■ TEXT SHOWN:
__________

Global players forced small meatpacking plants out, farmers and workers pay the price
The announced closing of Smithfield’s Sioux Falls, South Dakota meatpacking plant due to a COVID-19 outbreak affecting over 600 workers is a vivid example of the vulnerability of a highly concentrated meat production system that exploits farmers, workers and rural communities, said family farm groups based in four Midwest states.
The groups based in South Dakota, Minnesota, Iowa and Missouri criticized the factory farm system that feeds into giant Midwest pork processing plants, which have driven out small and mid-sized meat processing plants, undercut independent producers and increased water pollution throughout the region.
“What is happening at Smithfield is a colossal disaster!” said Stephanie Peterson, Dakota Rural Action member and pastured egg producer. “I am dumbfounded as to why we continue to rely on a system that is so destructive and does not value anyone working within the system. When will we see that investing in local food systems and providing incentives for local food purchases makes more sense, is more sustainable and is more economically viable for more members of our community?”

__________

■ TASK REQUIREMENTS:
Answer from the meatpacking article:
(a) How many workers were affected by the COVID-19 outbreak at the Sioux Falls plant?
(b) In which four states are the family farm groups based?
(c) What does Stephanie Peterson produce?

■ GIVEN INFORMATION:
__________

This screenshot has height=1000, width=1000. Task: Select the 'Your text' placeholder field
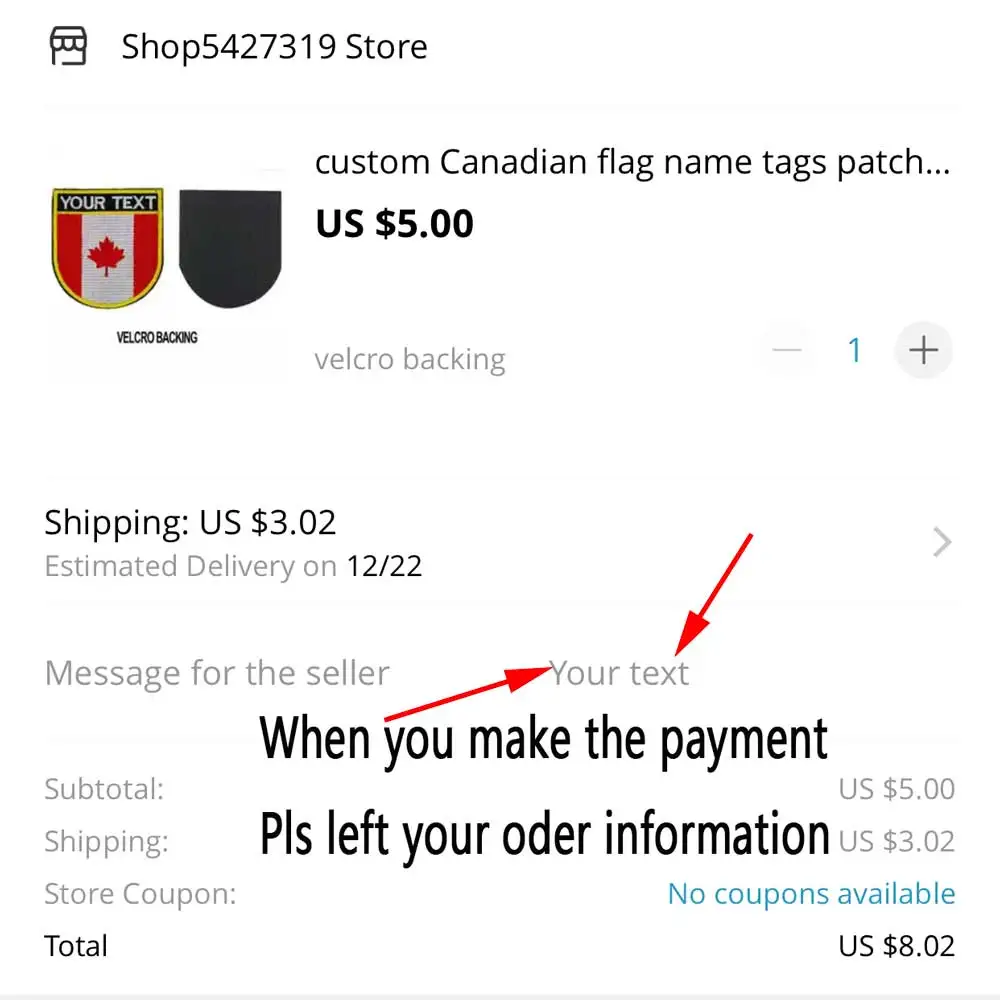pos(620,673)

__________

■ COMPLETED EXERCISE:
(a) Over 600 workers.
(b) South Dakota, Minnesota, Iowa and Missouri.
(c) Pastured eggs.